Социальная работа, институционализация, трансформации и развитие института, отечественные дискурсы
Короткий адрес: https://sciup.org/149138879
IDR: 149138879 | DOI: 10.24158/spp.2021.11.4
Текст научной статьи Институционализация социальной работы: отечественные дискурсы трансформаций
,
Социальная работа как профессиональная деятельность, область познания и направление специального образования в России в ХХ веке прошла сложный и противоречивый путь развития от идеи к практике, от локальной поддержки пожилых людей и инвалидов к профессиональной помощи различным группам населения.
Как известно, институционализация является процессом, в ходе которого социальные практики фиксируются, делаются довольно систематическими и продолжительными. Упорядочивание их подчеркивает конкретно-исторический характер социальных институтов, их изменчивость и динамику развития.
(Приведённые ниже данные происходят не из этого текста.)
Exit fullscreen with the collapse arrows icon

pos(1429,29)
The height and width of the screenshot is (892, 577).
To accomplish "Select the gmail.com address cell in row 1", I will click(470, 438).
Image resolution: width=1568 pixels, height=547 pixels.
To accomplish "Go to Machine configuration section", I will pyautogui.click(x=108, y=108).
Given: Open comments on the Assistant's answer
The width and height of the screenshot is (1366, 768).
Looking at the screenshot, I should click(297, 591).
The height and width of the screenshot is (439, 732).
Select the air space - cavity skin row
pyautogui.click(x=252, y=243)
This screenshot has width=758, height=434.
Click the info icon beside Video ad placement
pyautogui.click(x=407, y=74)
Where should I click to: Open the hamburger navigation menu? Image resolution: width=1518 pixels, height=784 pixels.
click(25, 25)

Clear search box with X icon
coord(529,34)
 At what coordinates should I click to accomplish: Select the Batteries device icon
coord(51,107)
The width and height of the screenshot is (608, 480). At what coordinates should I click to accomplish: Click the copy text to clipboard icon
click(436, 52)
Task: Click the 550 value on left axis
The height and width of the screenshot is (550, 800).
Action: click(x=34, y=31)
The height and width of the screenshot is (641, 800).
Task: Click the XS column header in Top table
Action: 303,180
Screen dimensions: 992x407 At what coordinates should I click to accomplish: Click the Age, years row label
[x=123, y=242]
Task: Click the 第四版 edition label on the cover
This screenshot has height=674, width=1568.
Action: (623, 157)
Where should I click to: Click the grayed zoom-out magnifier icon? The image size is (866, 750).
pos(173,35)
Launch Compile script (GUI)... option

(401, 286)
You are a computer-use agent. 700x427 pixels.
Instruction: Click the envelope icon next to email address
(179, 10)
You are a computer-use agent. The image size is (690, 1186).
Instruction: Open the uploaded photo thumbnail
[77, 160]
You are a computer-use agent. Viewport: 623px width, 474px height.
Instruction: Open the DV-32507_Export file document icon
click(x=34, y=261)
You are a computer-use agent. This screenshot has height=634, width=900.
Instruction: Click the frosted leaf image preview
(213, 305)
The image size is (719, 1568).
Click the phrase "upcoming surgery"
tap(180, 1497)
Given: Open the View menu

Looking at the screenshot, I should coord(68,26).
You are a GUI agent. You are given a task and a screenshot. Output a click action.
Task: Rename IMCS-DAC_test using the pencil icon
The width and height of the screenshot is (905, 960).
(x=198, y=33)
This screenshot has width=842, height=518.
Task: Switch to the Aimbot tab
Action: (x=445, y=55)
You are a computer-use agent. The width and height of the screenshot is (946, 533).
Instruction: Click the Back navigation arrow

Институционализация представляет собой ответ на возрастающие потребности общества в выполнении определенных социальных функций особой структурой.
Теория и практика социальной работы в России оформлялись на социопатогенной платформе помощи 1.0 в логике цивилизационных процессов родового, а затем реципрокного альтруизма, и в ХХ веке их трансформация осуществлялась в условиях последовательно сменявших друг друга исторических ситуаций деимпериализации, десоветизации и распространения процессов демократизации, что обеспечило национальное и культурно-историческое своеобразие отечественной модели социальной помощи.
К 1920-м годам социальная работа как практическая деятельность и направление образования в глобальном масштабе охватывала уже 32 страны мира на Западе, Востоке и даже в Африке. В них была организована подготовка социальных работников, но наибольшее количество учебных заведений, выпускавших специалистов по работе с нуждающимися в социальной помощи слоями населения, было в США (53 школы) и Германии (42 школы) (Salomon, 1937).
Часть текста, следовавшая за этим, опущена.